Cross-Study, Cross-Method Associations Between Negative Urgency and Internalizing Symptoms
- PMID: 33412920
- PMCID: PMC8260640
- DOI: 10.1177/1073191120983889
Cross-Study, Cross-Method Associations Between Negative Urgency and Internalizing Symptoms
Abstract
There is a small body of research that has connected individual differences in negative urgency, the tendency to report rash actions in response to negative emotions, with self-report depressive and anxiety symptoms. Despite the conceptual overlap of negative urgency with negative emotionality, the tendency to experience frequent and intense negative emotions, even fewer studies have examined whether the association of negative urgency with internalizing symptoms hold when controlling for negative emotionality.
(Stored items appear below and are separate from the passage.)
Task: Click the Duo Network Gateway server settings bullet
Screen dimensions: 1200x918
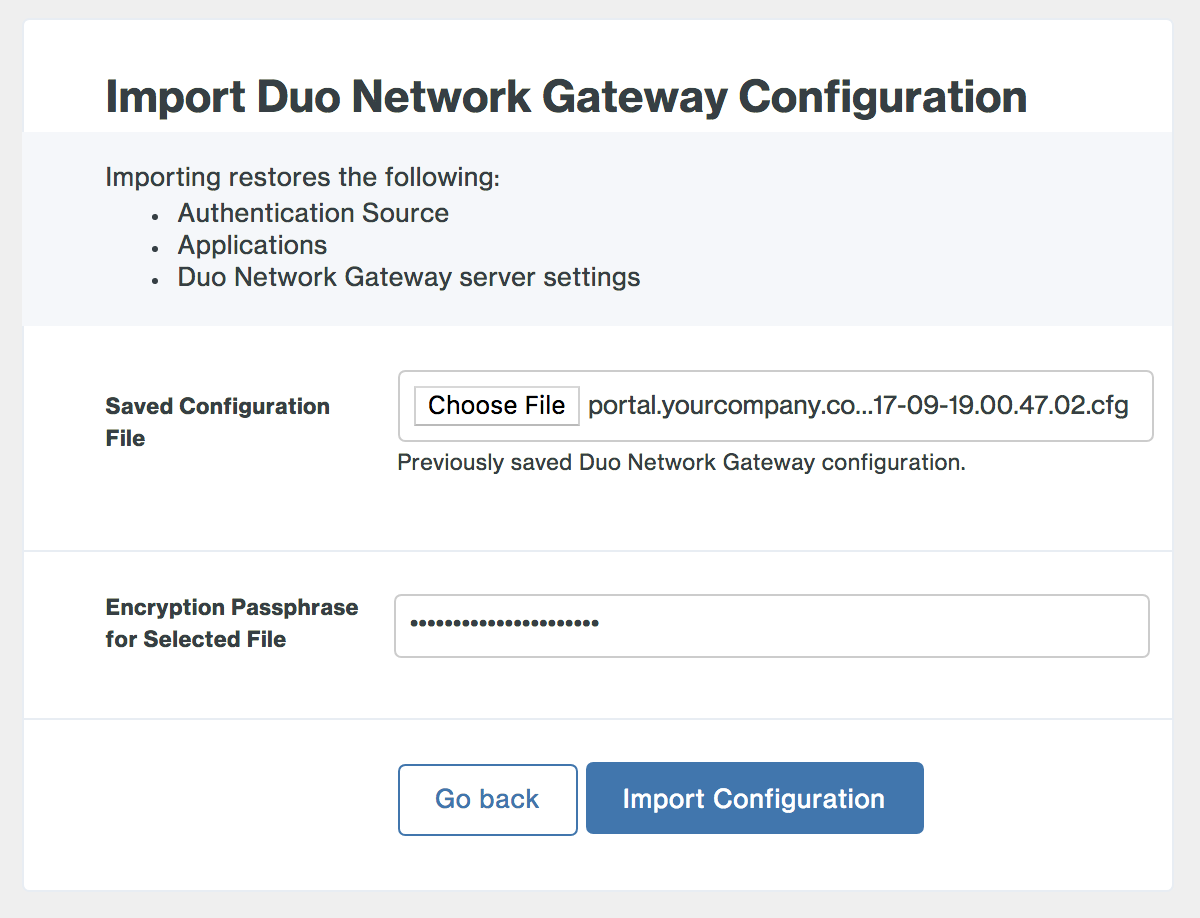Action: pos(408,277)
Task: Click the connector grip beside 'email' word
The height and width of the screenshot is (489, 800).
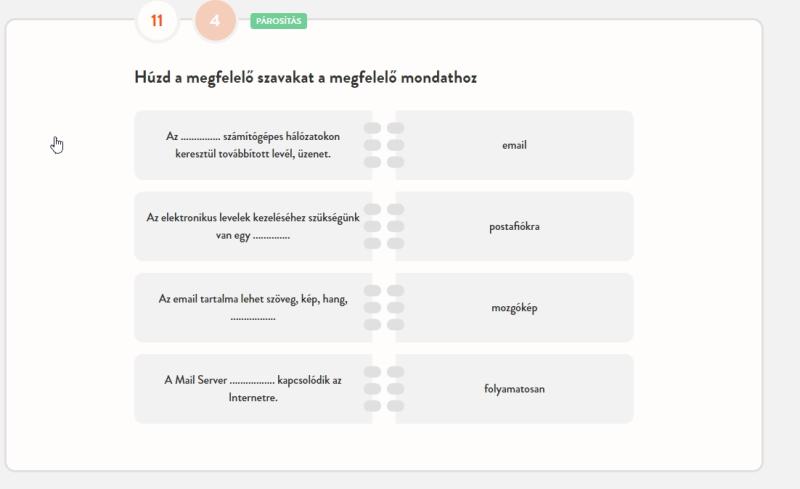Action: (396, 145)
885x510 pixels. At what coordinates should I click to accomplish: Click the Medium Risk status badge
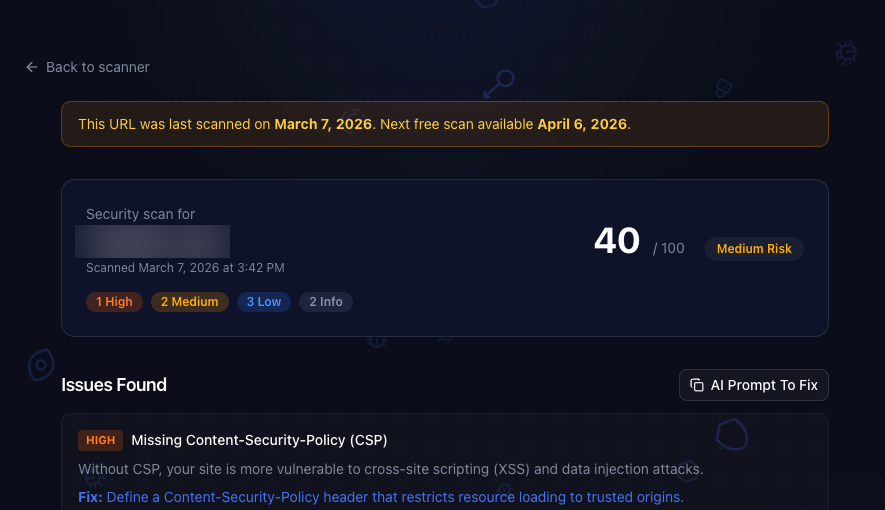click(x=754, y=249)
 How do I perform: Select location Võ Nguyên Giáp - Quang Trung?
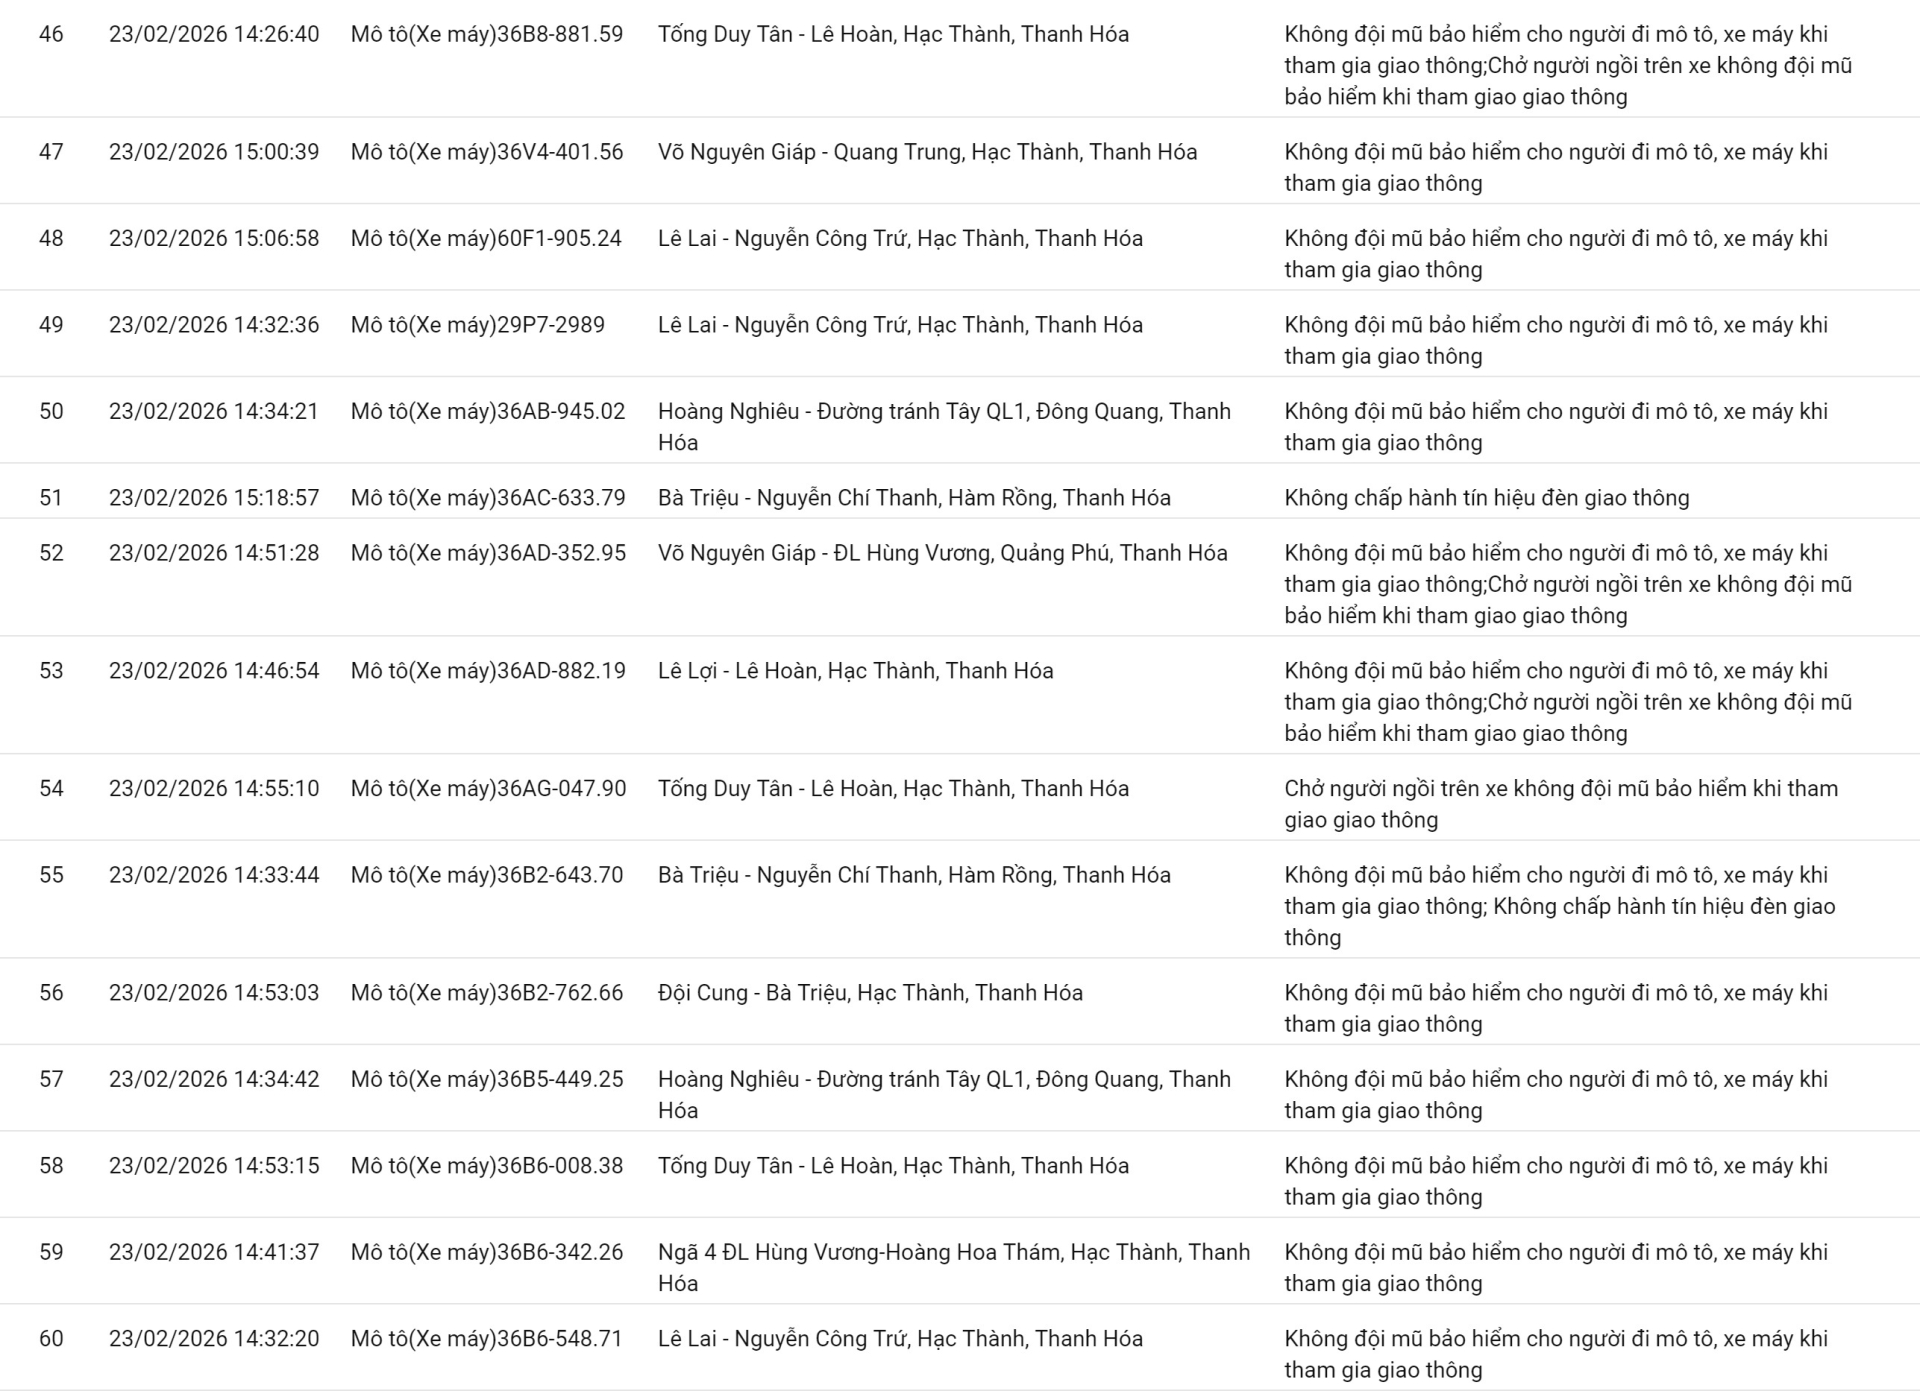(x=927, y=152)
In the current study, we estimated the bivariate association between negative urgency and internalizing symptoms, tested whether they remained significant after partialling out negative emotionality, and tested whether these effects generalized to real-time experiences of negative emotions. We used data from five independent samples of high school and college students, assessed with global self-report (n = 1,297) and ecological momentary assessment (n = 195). Results indicated that in global self-report data, negative urgency was moderately and positively associated with depressive and anxiety symptoms, and the partial association with depressive symptoms (but not anxiety symptoms) controlling for negative emotionality remained significant and moderate in magnitude. This pattern was replicated in ecological momentary assessment data. Negative urgency may convey risk for depressive symptoms, independent of the effects of negative emotionality.
Keywords: internalizing symptoms; negative emotionality; negative urgency; self-regulation.
Conflict of interest statement
Declaration of Conflicting Interests
The author(s) declared no potential conflicts of interest with respect to the research, authorship, and/or publication of this article.